Богров-младший окончил университет. И когда летом 1910 года он выехал в столицу, в Департамент полиции полетела телеграмма от начальника жандармского управления Киева Кулябяки: «К вам выехал секретный сотрудник по анархистам Аленский». В Петербурге вице-директор Департамента полиции Белецкий стал платить Богрову по 150 рублей в месяц, договорившись, что он проникнет в ряды столичных эсеров. В письмах друзьям Мордка писал: «В Петербурге положение адвоката-еврея благоприятнее, нежели в Киеве или даже в Москве».
Еще с весны киевляне знали, что осенью к ним нагрянут «гости» для открытия памятника Александру II и святой Ольге. Летом в город прибыли чиновники МВД, жандармы и агенты со всей России. Все подозрительные из Киева были выселены, а подвалы и чердаки обшаривались охранкой. Стены домов облепили листовки, запрещавшие обывателям «выбегать навстречу царскому экипажу, бросать цветы и подавать прошения».
Столыпин с женой прибыл в Киев 27 августа, поздно ночью. В тот же день из Петербурга вышел литерный экспресс с царской семьей; на пути его следования — на тысячи верст вдоль железной дороги встали солдаты, стрелявшие во всякого, кто появлялся у рельсов. 29 августа семью Романовых, прибывшую в Киев, встречал Столыпин. Но в суматохе на него не обратили особого внимания, и он ехал за царским кортежем на нанятых дрожках.
И все-таки в Киеве Столыпина «заметили». Постановку оперы «Сказка о царе Салтане» объявили заранее. 1 сентября в первых рядах партера киевского городского театра расположились знать, министры и генералы. В девять часов царскую ложу занял Николай II с женой. Грянула увертюра — веселая, яркая музыка, и занавес раздвинулся...

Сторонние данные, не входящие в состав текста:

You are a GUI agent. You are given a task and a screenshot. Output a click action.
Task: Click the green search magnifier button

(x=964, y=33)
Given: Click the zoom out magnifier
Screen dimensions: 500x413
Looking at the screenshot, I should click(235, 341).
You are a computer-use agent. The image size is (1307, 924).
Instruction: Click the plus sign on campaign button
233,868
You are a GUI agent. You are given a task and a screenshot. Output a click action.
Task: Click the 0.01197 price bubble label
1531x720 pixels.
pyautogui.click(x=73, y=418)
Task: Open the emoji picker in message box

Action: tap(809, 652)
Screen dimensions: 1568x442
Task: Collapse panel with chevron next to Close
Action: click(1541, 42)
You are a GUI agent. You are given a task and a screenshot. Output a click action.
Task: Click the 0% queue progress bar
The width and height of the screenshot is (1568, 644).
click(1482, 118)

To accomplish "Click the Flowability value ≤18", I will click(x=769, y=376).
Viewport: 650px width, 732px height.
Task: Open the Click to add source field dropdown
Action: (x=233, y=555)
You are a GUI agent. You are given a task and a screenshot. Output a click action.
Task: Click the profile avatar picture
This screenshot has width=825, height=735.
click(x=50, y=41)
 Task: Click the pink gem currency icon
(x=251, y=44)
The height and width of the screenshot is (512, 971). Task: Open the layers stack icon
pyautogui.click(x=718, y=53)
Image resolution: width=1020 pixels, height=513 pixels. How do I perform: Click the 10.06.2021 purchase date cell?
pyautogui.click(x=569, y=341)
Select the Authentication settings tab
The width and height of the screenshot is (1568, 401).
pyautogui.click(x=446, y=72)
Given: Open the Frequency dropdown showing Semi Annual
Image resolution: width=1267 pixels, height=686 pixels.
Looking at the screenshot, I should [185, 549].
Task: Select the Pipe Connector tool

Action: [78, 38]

В антракте, опершись на барьер оркестровой ямы, Столыпин беседовал с Сухомлиновым Подошедший попрощаться с премьером Коковцов пошел к выходу, когда раздались два сухих, негромких выстрела. Одна пуля попала в руку — другая в печень диктатора. В театре началась паника. Жандармский полковник вырвал стрелявшего, молодого человека в пенсне, из орущей толпы; жандармы выгоняли публику из зала.
«Жиды убили Столыпина...» — пошел слух по России. В ночь на 2 сентября, в страхе перед ожидаемым погромом, из Киева началось массовое бегство евреев. Поезда не успевали вывозить их вместе со скарбом. Спустя шесть лет Коковцов вспоминал: «Полки прибыли в начале восьмого утра, и погрома не было. Станция Киев и площадь перед вокзалом представляли собой сплошное море голов, возов подушек и перин». К утру в городе не было ни одного еврея.
Допрос и обыск стрелявшего в Столыпина Богрова начался еще в буфете киевского театра. По обнаруженным в его записной книжке записям в городе произвели свыше 150 арестов — тюрьму забили врачами, адвокатами, певичками, артистами, проститутками и прачками. Но билет № 406 в 18-м ряду Богров получил от полковника Кулябяки; поэтому пошли разговоры, что Богров провокатор — агент охранки.
Было ли киевское жандармское управление причастно к убийству Столыпина? Об этом нет единого мнения, но то, что оно вскормило Богрова, несомненно. Столыпин умирал 4 сентября в клинике Маковского, когда Николай II, не отложив намеченной поездки, на расцвеченном огнями пароходе отправился в Чернигов.
Премьер-министр скончался 5 сентября. Царь отказался участвовать в похоронах Столыпина, а царица даже не подошла к его гробу. Следствие по делу Богрова торопливо свернули; к 8 сентября приговор утвердил казнь через повешение. Богрова казнили утром 11 сентября в одном из фортов Киевской крепости. В тот же день из Киева царь отправился на отдых в Ливадию.